_Exercise prompt:_
Return exactly the run of lines that begins at the line containing "You are a computer-use agent. Viewport: 423px" and ends at the last line of the material below; pictures stay out.
▽
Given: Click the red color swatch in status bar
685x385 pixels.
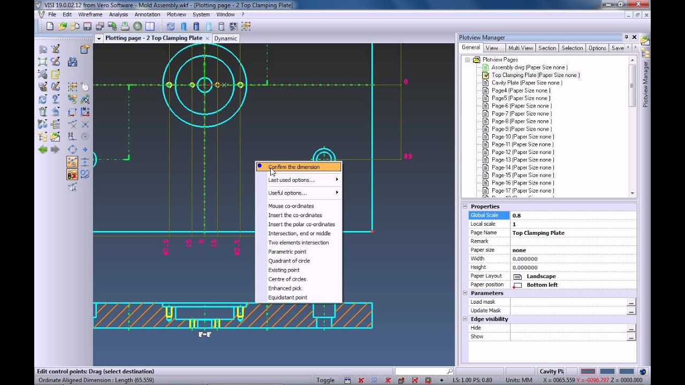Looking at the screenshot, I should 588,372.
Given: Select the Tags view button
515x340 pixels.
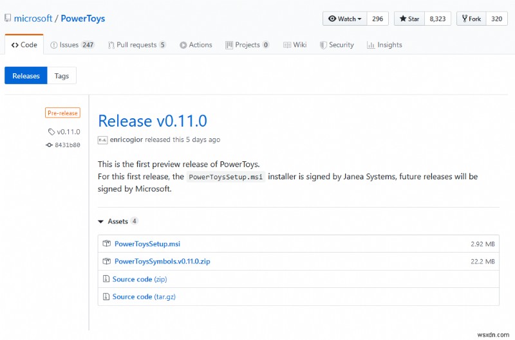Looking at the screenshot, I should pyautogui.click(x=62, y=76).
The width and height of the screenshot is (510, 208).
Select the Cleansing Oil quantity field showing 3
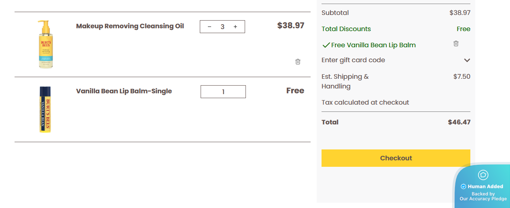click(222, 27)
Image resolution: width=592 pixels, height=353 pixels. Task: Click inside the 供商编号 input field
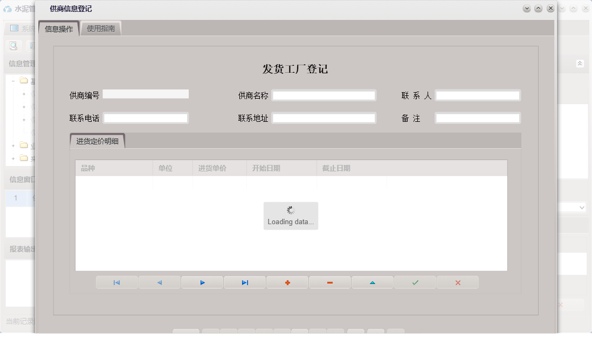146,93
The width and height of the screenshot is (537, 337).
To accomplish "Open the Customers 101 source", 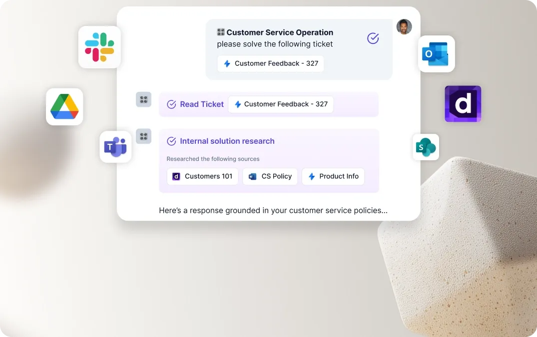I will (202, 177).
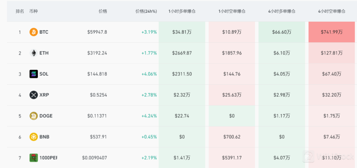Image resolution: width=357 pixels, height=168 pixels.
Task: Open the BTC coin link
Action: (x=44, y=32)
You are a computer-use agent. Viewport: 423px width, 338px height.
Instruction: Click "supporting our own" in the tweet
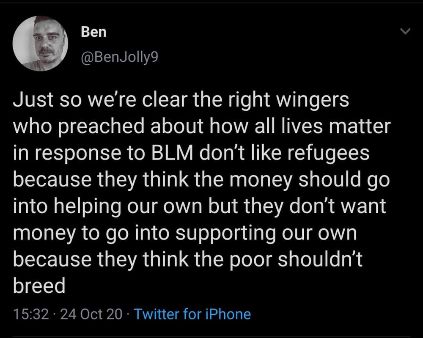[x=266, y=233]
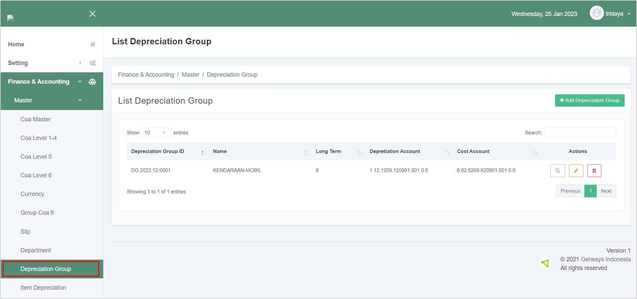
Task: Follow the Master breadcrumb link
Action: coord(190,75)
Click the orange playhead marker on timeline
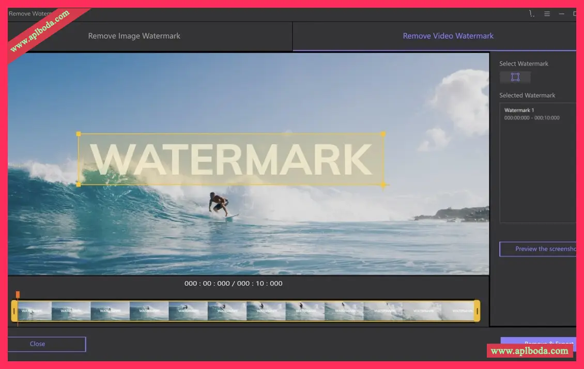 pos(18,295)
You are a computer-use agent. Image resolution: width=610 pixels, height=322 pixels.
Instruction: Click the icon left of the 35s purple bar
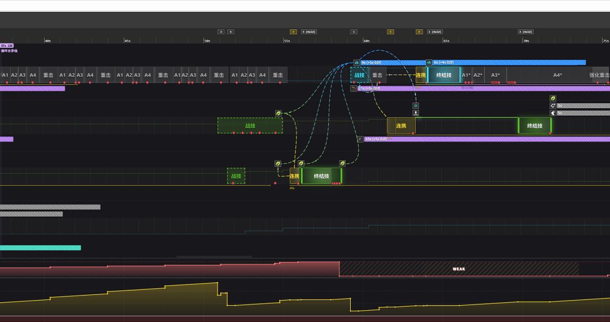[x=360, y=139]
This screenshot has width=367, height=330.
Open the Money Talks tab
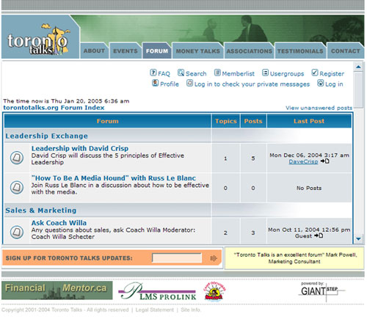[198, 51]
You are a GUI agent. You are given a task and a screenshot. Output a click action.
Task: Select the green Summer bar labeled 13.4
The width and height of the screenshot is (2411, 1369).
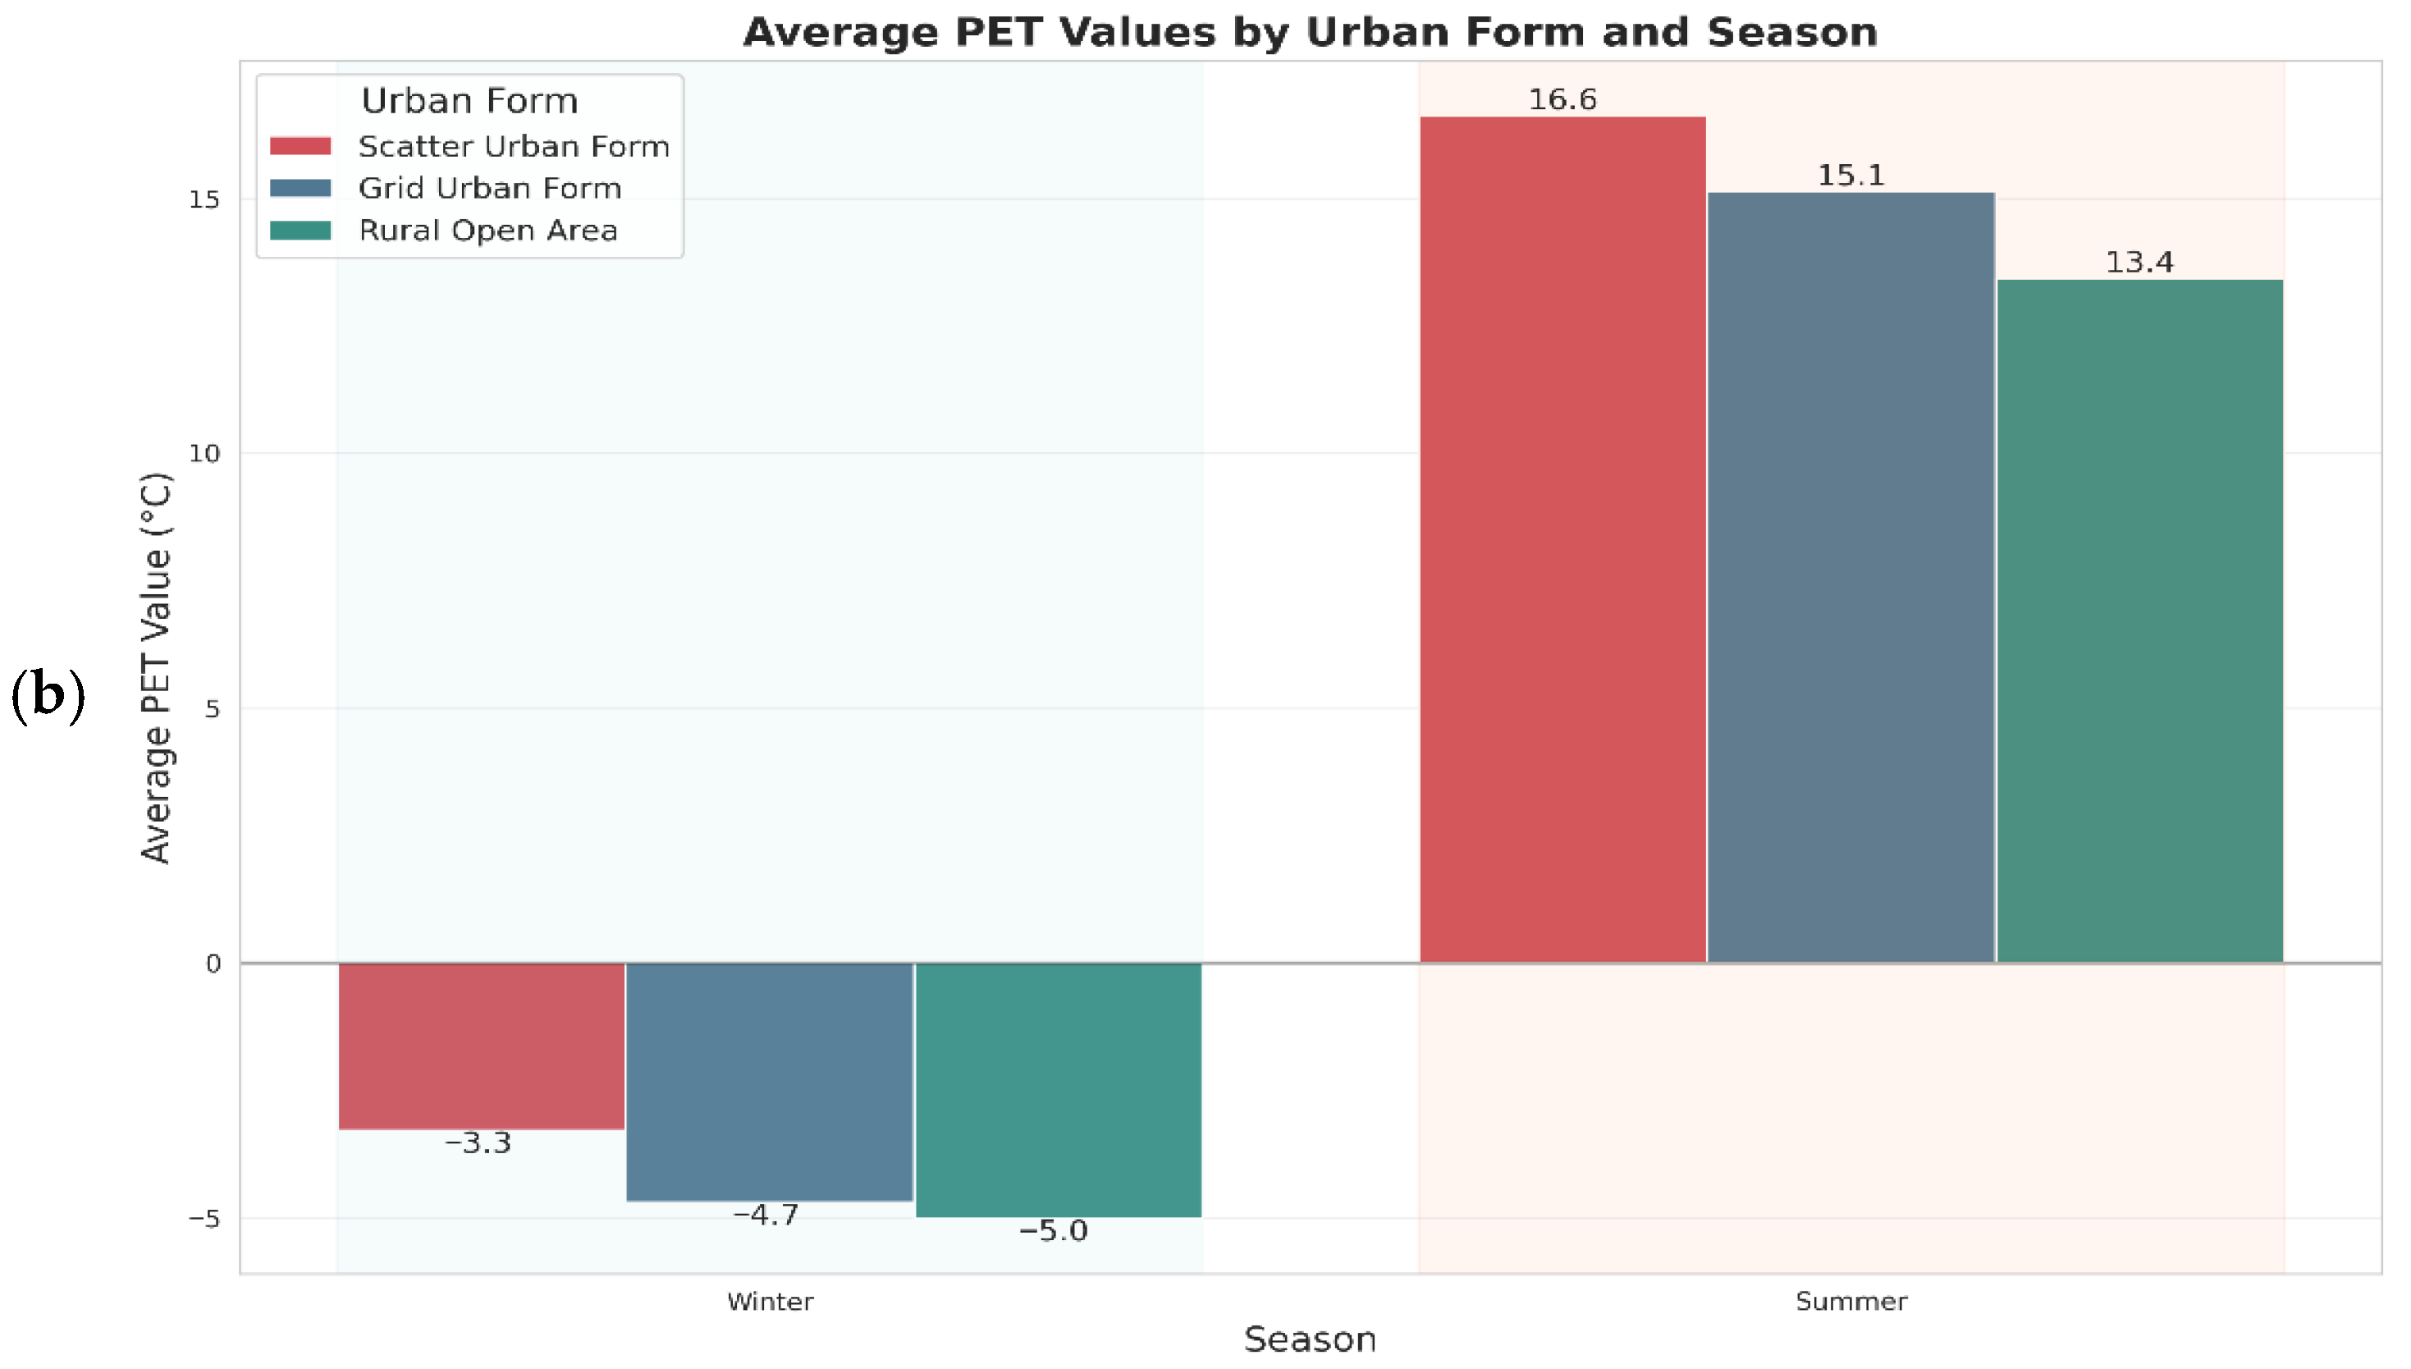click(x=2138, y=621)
△
_Result below:_
You are a computer-use agent. Viewport: 423px width, 338px height.
Instruction: Click "supporting our own" in the tweet
[x=266, y=233]
Task: Follow the Master breadcrumb link
Action: coord(190,75)
Click the orange playhead marker on timeline
 pos(18,295)
You are a computer-use agent. Image resolution: width=610 pixels, height=322 pixels.
Instruction: Click the icon left of the 35s purple bar
[x=360, y=139]
This screenshot has width=367, height=330.
Open the Money Talks tab
[198, 51]
You are a GUI agent. You are given a task and a screenshot. Output a click action.
Task: Select the green Summer bar labeled 13.4
The width and height of the screenshot is (2411, 1369).
click(x=2138, y=621)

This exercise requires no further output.